>>>>>
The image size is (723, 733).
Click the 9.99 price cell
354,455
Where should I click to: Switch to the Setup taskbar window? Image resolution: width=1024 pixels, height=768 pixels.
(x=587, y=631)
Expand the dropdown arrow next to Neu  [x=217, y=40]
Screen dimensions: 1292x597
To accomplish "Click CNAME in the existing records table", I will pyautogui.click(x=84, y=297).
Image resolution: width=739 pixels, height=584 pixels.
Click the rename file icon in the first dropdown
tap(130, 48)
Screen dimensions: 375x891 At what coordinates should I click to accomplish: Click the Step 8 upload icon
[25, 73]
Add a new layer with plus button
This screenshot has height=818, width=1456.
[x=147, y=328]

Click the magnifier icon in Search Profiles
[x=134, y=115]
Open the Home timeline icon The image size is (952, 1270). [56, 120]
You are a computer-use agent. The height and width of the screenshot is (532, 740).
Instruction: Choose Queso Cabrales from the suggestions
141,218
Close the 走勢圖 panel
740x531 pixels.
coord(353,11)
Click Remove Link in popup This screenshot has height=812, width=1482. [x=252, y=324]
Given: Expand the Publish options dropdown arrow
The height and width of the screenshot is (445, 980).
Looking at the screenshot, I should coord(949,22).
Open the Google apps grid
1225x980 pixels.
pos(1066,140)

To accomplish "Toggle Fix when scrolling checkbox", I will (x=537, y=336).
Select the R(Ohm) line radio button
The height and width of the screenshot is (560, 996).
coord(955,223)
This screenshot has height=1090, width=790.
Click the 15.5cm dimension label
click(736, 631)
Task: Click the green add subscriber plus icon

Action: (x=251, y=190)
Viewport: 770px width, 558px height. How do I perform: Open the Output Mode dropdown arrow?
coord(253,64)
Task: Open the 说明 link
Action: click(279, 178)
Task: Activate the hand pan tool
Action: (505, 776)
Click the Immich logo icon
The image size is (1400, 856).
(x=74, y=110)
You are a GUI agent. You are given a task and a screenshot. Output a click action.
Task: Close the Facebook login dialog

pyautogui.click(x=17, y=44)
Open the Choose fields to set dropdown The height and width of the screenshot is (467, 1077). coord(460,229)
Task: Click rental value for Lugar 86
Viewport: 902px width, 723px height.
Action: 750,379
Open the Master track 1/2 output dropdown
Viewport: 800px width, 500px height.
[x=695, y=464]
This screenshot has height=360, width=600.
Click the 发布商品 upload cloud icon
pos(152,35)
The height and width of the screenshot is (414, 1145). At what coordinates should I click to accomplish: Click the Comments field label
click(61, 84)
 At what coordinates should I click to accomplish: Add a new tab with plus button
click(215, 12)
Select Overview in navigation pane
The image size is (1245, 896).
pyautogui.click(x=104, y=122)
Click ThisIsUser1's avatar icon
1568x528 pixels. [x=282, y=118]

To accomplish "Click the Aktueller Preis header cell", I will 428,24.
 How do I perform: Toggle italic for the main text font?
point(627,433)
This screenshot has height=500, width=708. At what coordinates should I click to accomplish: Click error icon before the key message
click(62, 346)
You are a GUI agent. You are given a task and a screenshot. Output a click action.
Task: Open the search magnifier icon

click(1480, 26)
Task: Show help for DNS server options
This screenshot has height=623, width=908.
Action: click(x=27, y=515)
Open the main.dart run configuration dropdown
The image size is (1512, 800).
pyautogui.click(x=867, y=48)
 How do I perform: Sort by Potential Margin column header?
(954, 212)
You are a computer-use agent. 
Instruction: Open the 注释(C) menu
<<<<<
▶ _GIVEN TASK_
Copy out the rows word for word, starting with the line that contains "I will 428,24." and going on through the last line of the rows.

▶ _SOLVED PROBLEM_
To accomplish "Click the Aktueller Preis header cell", I will 428,24.
 How do I perform: Toggle italic for the main text font?
point(627,433)
This screenshot has height=500, width=708. At what coordinates should I click to accomplish: Click error icon before the key message
click(62, 346)
You are a GUI agent. You are given a task and a screenshot. Output a click action.
Task: Open the search magnifier icon

click(1480, 26)
Task: Show help for DNS server options
This screenshot has height=623, width=908.
Action: click(x=27, y=515)
Open the main.dart run configuration dropdown
The image size is (1512, 800).
pyautogui.click(x=867, y=48)
 How do I perform: Sort by Potential Margin column header?
(954, 212)
You are a computer-use agent. 
Instruction: Open the 注释(C) menu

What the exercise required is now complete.